Give me insight, illumination, intuition, inspiration.  

No. It's not happening.  Creativity refuses to be coerced by the clock.

 

I had gone to a conference wondering if I could find a way for PhD students to study care, respect, mutuality or love. Given the events of the last few weeks, it seemed to matter more than anything else I could imagine.

But a question arose: "How should we set milestones for progression and creative achievement?"

This week (at last) I have an answer: "Wrong Question."

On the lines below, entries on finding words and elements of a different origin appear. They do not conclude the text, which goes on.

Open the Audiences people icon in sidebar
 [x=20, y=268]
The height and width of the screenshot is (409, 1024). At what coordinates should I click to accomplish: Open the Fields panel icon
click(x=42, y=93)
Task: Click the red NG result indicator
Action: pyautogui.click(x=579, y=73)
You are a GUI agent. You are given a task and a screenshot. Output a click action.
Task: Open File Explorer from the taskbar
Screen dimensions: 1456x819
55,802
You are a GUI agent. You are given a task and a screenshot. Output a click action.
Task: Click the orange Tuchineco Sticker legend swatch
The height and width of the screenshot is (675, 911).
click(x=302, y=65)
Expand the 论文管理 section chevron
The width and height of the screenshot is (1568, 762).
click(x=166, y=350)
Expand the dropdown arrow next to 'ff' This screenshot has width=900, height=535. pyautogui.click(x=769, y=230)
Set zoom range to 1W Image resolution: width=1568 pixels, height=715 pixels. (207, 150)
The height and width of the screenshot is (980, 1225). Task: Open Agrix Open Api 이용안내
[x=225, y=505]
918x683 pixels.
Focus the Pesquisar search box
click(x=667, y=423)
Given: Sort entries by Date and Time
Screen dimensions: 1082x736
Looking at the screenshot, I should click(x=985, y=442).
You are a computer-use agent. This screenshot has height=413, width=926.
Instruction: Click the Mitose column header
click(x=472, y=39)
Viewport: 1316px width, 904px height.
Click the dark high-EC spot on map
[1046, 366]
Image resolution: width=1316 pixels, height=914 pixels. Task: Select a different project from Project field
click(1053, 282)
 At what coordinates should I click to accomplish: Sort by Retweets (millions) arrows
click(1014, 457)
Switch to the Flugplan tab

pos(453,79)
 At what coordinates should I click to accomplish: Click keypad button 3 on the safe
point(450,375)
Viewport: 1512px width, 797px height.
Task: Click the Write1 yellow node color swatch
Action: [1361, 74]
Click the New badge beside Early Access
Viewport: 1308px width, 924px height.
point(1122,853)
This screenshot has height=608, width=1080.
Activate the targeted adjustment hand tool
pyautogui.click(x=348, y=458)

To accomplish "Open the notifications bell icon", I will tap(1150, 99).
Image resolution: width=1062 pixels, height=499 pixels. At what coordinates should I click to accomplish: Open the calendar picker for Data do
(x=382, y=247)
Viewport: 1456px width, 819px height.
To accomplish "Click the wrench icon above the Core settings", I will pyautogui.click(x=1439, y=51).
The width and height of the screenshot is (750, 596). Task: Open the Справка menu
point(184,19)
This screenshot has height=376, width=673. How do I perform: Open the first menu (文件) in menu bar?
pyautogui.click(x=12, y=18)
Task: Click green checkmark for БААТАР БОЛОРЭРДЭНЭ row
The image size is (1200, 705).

My inquisitor was well-intentioned, wondering how to help doctoral candidates make their unique, creative contribution to knowledge in a controlled, regular, timely fashion.  It's a seductive idea that cascades down throughout our schools and colleges, and woe betide those whose creative insights occur just after that assessed paper is due... At all levels of education,  time runs out when we are waiting for creative moments to occur.  

Education runs to a timetable.

Creativity is a non-linear process; we can measure our effort (that is, real effort - not the effort that goes into sharpening all our pencils or noodling around wishing it was easy...) but we can't presume that our effort is directly connected to 'results'.  

Sometimes it works, sometimes it doesn't.

Discipline, holding ourself accountable for showing up and committing to actually do some work, is helpful.  Then the clock might be kind to us.  

 

And now a phrase is coming to mind....

'Sustained engagement.'

I've almost certainly stolen those words - that's one of the ways creativity works. 

 

So, if we can sustain our engagement, keep trying, constantly setting the conditions, supporting each other, promoting mutual synchronicity, having the right conversations, doing the work, then maybe we could measure that?  (And the 'we' is important here...).

And if, as tutors and administrators, businesses owners and leaders of institutions, we can find a way to disconnect the tyranny of the clock from our precious creativity then we might be able to focus our attention on what really matters in the world.

 

Notes:

Take a look at Elizabeth Gilbert's funny, poignant and fascinating TED talk on 'Your elusive genius.'

Hugh McLeod's advice on creativity: "Ignore Everybody."

From the bookshelf; 'Steal like an Artist' by Austin Kleon.